Napier's Letter also is come, with a Note to Rees, which I think I shall perhaps not deliver (perhaps too I may) till after next Wednesday. The Nas[o] has also a Note, still more enigmatic than the former; explains that Johnson was given to ‘a distinguished’ &c long ago, apologizes, wishes &c; but nowhere says in so many words whether he wishes me to write to him or not. I will show it to the Duke; and see it brought to some sort of bearing. For the rest I care not a snuff for Naso.

Badams called here an hour after I came; he brought his wife next day; I was out, but saw them in the eve[n]ing. She is a good woman and goodlooking whom I think you will like: he is in no good way I doubt, yet not without hope. I have also seen Mrs Montague; talked longer with her than I shall speedily do again: for she seems to me embittered and exasperated; and what have I to do with her quarrels?
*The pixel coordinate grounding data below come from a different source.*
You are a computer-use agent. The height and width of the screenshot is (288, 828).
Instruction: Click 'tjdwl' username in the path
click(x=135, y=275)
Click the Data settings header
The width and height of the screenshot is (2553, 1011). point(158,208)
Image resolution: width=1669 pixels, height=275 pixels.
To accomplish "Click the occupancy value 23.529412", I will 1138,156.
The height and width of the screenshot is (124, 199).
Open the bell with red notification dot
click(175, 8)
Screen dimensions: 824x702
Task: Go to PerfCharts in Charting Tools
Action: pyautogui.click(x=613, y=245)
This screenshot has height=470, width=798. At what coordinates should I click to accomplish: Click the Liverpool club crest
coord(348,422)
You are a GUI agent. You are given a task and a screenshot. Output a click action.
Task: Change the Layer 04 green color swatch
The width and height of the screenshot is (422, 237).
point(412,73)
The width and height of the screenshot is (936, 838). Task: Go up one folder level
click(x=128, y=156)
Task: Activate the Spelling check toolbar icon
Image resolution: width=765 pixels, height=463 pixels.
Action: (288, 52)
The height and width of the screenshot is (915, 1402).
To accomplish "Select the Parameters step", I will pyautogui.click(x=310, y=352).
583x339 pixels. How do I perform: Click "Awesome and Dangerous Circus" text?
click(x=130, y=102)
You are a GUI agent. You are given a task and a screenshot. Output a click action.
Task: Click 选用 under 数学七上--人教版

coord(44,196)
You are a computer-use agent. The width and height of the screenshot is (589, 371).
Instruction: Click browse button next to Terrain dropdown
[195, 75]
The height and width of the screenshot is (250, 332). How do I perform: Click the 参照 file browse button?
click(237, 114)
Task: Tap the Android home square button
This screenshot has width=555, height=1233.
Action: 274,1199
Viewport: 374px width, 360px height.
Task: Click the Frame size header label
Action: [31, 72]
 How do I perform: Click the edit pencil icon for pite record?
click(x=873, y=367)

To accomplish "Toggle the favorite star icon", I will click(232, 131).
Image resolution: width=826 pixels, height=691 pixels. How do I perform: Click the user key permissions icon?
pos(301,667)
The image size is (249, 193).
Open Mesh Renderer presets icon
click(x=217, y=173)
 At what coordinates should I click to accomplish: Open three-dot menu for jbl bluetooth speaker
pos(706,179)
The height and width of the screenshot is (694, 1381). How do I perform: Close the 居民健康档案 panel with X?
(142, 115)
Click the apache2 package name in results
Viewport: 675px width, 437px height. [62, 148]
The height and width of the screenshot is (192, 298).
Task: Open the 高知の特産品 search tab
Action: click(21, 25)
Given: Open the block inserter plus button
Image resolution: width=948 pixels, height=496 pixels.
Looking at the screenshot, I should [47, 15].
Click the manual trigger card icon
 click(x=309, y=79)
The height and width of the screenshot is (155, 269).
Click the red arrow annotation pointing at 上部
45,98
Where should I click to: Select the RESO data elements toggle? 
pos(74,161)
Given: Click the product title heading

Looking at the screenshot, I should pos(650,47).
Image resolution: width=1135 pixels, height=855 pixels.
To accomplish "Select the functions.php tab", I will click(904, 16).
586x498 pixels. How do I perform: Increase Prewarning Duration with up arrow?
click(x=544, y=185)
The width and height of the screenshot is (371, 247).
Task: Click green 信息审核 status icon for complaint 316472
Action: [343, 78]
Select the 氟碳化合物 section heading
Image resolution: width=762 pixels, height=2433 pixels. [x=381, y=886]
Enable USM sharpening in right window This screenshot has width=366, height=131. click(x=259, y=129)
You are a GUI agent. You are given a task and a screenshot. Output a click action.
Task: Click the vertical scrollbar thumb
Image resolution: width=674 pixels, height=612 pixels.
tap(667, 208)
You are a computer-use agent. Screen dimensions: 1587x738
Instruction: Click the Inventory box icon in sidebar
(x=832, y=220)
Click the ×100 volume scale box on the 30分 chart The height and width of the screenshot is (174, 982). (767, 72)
Jack she seems positively to have cut: because he would not turn with her in a day from transcendental apotheosis of Badams, to excommunication. ‘All things go round and round.’ For me, as I told her, I would continue to love all parties and pity all, and hate or quarrel with none.—

Alas dearest the hour is come, and I finish while but beginning O write, write. I feel great want of your ‘prophetic faculty’;10 how safe I should feel in your bosom, safe, safe, and at home. However, I will do what I can to get soon back, and with an olive leaf—

Of Jack I have said nothing. He is as I expected, and perhaps better: looks unhappy, is greyish-haired: I am very wae for him, and have scolded and advised: something must and will be done.

Another thing dearest I must ask you to do: to write a little Note to my Mother on Wednesday first to tell her that I am arrived, and what I have told you here. Say also that I will write myself, by the next frank[.] Do this, my Love: I meant to write today, but absolutely could not get away from Mrs Montague's catalogue raisonnee of Badamiana—

O why have I not a word that will express what I feel! Believe always that you are inexpressibly dear to me.

I am forever / Your Husband /

T. Carlyle

Jack stands glowering o'er me, urging me as you know is his wont. Tell Alick all my news; read him the Letter (so much of it as you can read); and give to every one my kindest brotherly love.

“There is no time to read it over I believe,” murmurs the Doctor: so away it must go. Good Night my own! May God always bless you.